We took the same route as before to the hospital, but this time the door did not open as easily before us. I looked at Patrick questioningly. ‘Locked?’
‘I think not. Here, let me.’ He put his shoulder to it and pushed.
The door slowly gave before him and I caught my breath, a wave of nausea rising thickly up inside me. The door had been blocked by the body of a man wedged against it. Lying across him was yet another man, and beyond him, anoth
er. It looked as though the sick had simply been trundled through the door and dumped. Well, I had seen for myself yesterday what went on.
Together, Patrick and I got the men on to the nearest beds, and I tried to think what to do. In spite of my brave words to Patrick I felt desperate. And now I could see what faced me. In the dim light which filtered through the window-slits I could see that beds and floor bore the bodies of the sick and dying. Some, I thought, might indeed be dead already. A bright flash of lightning lit the room vividly for a second, illuminating a scene of horror.
I walked quickly down the aisles between the bunks and beds, assessing the situation. ‘What help can I get?’ I demanded of Patrick.
He thought for a moment. ‘One or two of the mine officials aren’t as bad as you might think. I’ve got to know a couple. I could bully them a bit. And then the music master is a decent little fellow and fears little, none of these Poles do. They’ve lost everything. He will help.’
‘Good.’ I began to show him what to do. ‘The main thing is to make them drink, as much as they can, and make them as comfortable and clean as you are able. Nature will do the real cure.’

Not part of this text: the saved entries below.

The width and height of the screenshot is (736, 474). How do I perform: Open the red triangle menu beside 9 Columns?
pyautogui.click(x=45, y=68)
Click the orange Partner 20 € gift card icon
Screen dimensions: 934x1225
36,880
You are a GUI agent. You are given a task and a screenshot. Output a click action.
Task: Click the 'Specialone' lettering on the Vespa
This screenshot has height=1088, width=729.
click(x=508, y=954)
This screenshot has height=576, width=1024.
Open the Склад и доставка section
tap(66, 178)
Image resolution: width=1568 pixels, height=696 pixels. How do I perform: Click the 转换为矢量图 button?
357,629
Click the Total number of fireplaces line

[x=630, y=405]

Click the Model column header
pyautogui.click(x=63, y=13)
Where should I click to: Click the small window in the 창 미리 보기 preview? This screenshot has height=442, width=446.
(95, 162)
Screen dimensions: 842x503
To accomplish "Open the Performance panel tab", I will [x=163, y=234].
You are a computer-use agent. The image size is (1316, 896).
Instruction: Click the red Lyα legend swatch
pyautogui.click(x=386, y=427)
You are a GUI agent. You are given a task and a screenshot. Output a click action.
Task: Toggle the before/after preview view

Together we worked over a few men, washing where we could, forcing drinks and medicine down the throats of those who could swallow. ‘The medicine is a mere palliative,’ I said. ‘I know that well enough. But if we can give hope they may pull through.’ I stood up. ‘You know what to do?’ All the time I had been keeping my eye on the door that led to the mine in dread that more bodies might be thrust through. So far this had not happened.
‘Yes, I know,’ said Patrick. He was still on his knees.
‘Then I’m off to see the straw-boss.’ And wiping my hands on my apron, I strode off.
I did not have far to look. I could see him standing in the archway across the court. Rain was falling heavily, he must have been getting wet but he seemed oblivious. A zig-zag fork of lightning flashed across the sky, and then another, and simultaneously came a tremendous ripping noise as if the earth were being torn apart. He saw me watching him then, and after giving me a long, hard stare, started across the courtyard towards me. I came forward too, and we met in the middle, rain pouring down on us both. Close to, I could see he had small pale-blue eyes, the whites yellowing and veined with red.